= Jim Hoffman =

American conspiracy theorist

Jim Hoffman is a conspiracy theorist from Oakland, California, who created several web sites about the September 11, 2001 attacks that analyze and suggest alternative accounts for the events of that day. His primary website, 9-11 Research, serves as an archive of documentation and alternative analyses about the attacks.
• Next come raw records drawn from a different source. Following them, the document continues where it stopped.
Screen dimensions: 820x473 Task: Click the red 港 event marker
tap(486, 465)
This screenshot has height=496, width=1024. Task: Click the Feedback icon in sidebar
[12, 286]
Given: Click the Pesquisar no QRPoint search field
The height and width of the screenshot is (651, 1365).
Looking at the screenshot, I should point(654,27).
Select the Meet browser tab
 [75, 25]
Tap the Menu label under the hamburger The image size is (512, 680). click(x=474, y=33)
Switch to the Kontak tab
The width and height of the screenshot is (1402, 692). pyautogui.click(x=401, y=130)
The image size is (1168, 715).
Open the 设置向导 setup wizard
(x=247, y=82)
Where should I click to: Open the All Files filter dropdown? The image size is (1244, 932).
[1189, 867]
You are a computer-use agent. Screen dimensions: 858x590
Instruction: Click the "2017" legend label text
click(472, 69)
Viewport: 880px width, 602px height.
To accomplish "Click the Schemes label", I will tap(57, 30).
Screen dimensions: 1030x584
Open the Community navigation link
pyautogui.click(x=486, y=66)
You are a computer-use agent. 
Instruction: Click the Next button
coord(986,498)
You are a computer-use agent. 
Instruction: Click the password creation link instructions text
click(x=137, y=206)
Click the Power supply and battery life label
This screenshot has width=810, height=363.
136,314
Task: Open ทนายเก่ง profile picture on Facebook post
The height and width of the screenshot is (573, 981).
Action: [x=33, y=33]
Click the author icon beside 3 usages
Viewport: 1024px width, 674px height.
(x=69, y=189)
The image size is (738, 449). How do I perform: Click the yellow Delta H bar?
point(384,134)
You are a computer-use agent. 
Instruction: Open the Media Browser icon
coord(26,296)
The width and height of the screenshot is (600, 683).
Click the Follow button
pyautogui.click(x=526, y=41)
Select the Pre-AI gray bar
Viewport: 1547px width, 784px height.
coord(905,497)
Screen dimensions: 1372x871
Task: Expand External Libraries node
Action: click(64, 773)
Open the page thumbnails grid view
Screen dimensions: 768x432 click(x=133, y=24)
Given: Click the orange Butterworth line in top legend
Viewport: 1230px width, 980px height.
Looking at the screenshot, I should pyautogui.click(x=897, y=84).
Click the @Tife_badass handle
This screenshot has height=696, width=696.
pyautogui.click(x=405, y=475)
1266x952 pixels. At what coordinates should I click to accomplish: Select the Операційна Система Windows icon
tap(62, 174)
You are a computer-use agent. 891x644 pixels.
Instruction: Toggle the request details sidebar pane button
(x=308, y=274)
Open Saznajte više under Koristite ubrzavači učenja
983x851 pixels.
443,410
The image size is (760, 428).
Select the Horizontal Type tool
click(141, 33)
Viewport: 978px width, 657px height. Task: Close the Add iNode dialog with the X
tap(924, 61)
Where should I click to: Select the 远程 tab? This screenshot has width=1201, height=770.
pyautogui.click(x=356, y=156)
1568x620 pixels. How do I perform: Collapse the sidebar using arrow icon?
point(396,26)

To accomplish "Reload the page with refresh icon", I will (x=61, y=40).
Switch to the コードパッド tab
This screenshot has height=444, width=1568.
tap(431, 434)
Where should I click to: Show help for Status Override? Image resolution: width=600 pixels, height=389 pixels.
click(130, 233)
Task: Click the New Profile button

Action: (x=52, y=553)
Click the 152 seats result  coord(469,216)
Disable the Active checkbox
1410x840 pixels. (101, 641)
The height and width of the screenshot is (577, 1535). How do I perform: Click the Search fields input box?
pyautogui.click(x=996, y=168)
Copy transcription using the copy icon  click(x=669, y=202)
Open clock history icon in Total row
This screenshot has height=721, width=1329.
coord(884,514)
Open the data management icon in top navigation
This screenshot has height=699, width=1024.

Hoffman has also written numerous technical essays which focus on the World Trade Center controlled demolition hypothesis.

In 2006, the Editor of Popular Mechanics, James B. Meigs, described Hoffman as a "leading conspiracy theorist."

==Background==
Hoffman co-published a paper on "Computer graphics tools for the study of minimal surfaces".

==Causes==
===Justice For Woody===
Hoffman was part of a citizens group that protested the killing by police of Robert "Woody" Woodward, in December 2001, after Woodward entered a church in Brattleboro, Vermont, seeking asylum from the CIA. Hoffman created a website detailing the incident.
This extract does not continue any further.